SELECTED EXCERPT:
++++

Hemophilia is an X-linked genetic disorder that prevents blood from clotting normally due to a deficiency in either coagulation factor VIII or factor IX. Uncontrolled internal bleeding can occur during surgery and from blunt force trauma-induced breakage of blood vessels in the synovial membrane. Recurrent episodes of hemarthrosis lead to complete destruction of the articular cartilage, known as hemophilic arthropathy. While the exact mechanisms of blood-induced cartilage damage remain unclear, apoptosis is implicated as the primary form of regulated cell death (RCD) in chondrocytes due to elevated concentrations of pro-inflammatory cytokines. However, other forms of RCD may play roles in inducing damage to cartilage as well as the surrounding synovium. Ferroptosis is a recently discovered, iron-dependent, nonapoptotic form of RCD associated with excessive intracellular accumulation of lipid hydroperoxides formed from free hydroxyl radicals and polyunsaturated fatty acids. This proposal explores ferroptosis as a potential mechanism of joint tissue damage caused by excess intra-articular iron released from blood. In addition, ferroptosis inhibitors such as Ferrostatin-1, which prevent the formation of lipid hydroperoxides, are explored as potential therapeutics against blood-induced cell death. This new F31 proposal will fill a large gap in the current understanding of hemophilic arthropathy. Better understanding of the dose-response of blood exposure and duration may yield potential therapeutic windows of intervention that abrogate the sequela of joint bleeding. The role of physiologic joint loading and the synovium on blood-induced cartilage damage will also be addressed using a synovial joint model system coupled with modern bioengineering and molecular biology techniques (e.g., metabolomics). Isolating the effects of blood on cartilage, synovium, and their co-culture will inform new targets aimed at chondroprotection from joint bleeding. Hypothesis 1: Blood-induced cartilage damage is due in part to ferroptosis of articular chondrocytes.

++++

RECORD SET:
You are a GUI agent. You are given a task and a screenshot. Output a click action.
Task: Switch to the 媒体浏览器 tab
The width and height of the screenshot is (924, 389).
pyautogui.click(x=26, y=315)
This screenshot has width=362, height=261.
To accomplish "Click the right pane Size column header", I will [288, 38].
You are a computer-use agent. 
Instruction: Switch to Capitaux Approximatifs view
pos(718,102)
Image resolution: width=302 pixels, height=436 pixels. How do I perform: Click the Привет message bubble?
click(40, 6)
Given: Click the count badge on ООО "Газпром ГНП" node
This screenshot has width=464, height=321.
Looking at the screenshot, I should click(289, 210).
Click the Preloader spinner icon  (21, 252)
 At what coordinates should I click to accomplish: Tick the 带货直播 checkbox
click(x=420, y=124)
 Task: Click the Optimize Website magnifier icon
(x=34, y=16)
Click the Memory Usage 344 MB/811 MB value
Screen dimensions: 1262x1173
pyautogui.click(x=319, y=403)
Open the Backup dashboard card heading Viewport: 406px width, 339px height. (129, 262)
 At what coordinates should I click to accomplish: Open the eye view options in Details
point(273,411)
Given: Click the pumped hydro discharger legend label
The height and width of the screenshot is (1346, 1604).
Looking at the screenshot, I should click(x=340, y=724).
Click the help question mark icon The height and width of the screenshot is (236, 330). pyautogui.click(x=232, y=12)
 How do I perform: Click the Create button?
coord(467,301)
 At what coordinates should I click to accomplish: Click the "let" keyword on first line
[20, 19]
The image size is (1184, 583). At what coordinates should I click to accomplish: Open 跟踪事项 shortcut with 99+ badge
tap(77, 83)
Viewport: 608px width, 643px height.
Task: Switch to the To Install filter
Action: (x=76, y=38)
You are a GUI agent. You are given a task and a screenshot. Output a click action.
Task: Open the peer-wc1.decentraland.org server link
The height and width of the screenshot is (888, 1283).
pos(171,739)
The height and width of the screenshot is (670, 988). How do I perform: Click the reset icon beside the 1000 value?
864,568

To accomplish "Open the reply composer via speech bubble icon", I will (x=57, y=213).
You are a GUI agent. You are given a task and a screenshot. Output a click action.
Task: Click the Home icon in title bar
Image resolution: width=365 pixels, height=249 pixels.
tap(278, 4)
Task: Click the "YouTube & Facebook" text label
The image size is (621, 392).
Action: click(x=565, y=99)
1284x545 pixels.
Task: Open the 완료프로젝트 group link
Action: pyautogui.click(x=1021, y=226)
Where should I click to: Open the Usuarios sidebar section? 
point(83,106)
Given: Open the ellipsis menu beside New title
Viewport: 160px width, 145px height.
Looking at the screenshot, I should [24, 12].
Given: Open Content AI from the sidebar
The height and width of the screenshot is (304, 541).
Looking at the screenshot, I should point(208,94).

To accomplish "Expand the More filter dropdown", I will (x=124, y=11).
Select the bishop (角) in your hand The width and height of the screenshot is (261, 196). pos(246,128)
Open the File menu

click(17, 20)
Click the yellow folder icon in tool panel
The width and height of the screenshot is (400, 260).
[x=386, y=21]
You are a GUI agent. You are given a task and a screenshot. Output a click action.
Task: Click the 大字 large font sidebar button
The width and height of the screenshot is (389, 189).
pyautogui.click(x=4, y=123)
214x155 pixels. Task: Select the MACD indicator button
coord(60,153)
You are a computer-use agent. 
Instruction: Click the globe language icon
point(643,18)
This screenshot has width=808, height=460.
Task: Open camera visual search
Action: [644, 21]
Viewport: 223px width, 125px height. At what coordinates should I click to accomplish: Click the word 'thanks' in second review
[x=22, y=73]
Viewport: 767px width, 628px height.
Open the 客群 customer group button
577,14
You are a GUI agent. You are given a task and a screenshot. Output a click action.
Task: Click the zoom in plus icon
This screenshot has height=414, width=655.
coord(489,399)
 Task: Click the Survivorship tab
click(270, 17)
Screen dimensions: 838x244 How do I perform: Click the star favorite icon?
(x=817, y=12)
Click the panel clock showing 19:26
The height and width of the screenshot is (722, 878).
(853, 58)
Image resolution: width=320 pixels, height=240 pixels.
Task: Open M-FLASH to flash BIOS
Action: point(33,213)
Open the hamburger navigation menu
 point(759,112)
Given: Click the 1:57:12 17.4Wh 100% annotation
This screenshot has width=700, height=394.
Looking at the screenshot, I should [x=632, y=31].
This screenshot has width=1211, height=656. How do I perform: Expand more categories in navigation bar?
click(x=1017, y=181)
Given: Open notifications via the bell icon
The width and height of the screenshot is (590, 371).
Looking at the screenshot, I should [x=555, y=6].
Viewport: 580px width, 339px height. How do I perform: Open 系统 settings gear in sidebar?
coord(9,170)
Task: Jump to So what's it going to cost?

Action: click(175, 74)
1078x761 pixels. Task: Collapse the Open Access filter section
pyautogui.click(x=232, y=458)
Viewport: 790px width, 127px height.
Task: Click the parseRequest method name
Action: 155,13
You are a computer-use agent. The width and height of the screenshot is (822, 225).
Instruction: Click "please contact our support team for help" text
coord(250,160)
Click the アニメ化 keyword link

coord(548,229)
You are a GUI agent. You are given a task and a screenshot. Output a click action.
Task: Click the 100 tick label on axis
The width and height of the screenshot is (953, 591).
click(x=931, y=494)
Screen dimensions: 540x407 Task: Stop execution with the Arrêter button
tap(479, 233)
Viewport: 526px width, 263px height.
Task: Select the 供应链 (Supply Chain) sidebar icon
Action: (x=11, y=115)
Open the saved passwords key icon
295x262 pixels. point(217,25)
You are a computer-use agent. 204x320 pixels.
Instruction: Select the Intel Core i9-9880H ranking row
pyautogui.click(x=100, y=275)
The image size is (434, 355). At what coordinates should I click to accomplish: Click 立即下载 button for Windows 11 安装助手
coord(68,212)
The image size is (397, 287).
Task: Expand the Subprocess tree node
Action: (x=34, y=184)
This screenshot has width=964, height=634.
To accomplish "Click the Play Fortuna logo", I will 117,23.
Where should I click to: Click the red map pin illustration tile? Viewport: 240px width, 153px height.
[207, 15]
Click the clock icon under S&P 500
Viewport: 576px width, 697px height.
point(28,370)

++++

YOUR INSTRUCTIONS: Continue the proposal on ferroptosis and blood-induced cartilage damage in hemophilia, starting after its final sentence. The records have no connection to the text on ferroptosis in hemophilic joint damage.

TASK ANSWER:
Specific Aim 1 : A) Perform dose-response to blood on mechanical and biochemical properties of articular cartilage. Assess relative contribution of necrosis, apoptosis and ferroptosis in blood-induced cartilage damage. B) Study respective contribution of blood constituents to joint tissue damage and compare with ferroptosis inducers. C) Subject blood to fluid-induced shear and monitor erythrocyte viability and blood-cell related products in the synovial fluid. D) Assess ability of Ferrostatin-1 to mitigate blood-induced changes to cartilage. Hypothesis 2: Blood related cartilage damage is exacerbated by blood-induced changes to synovium.
Specific Aim 2 : Repeat Specific Aim 1 on synovium and cartilage-synovium co-culture. A) Perform reciprocating shear of synovium-on-cartilage and cartilage-on-cartilage. B) Perform conditioned media experiments that transfer media from reciprocal shear loading of cartilage-on-glass to synovium culture or synovium-on-glass to cartilage culture. Perform no-loading controls.
Although hemophilic arthropathy is the biggest cause of morbidity in patients suffering from hemophilia, the exact mechanisms behind blood-induced cartilage damage remain unclear. Elucidating specific causes of chondrocyte cell death as well as the detrimental doses and timing of blood exposure will inform therapeutic windows for treatment and novel targets for chondroprotection.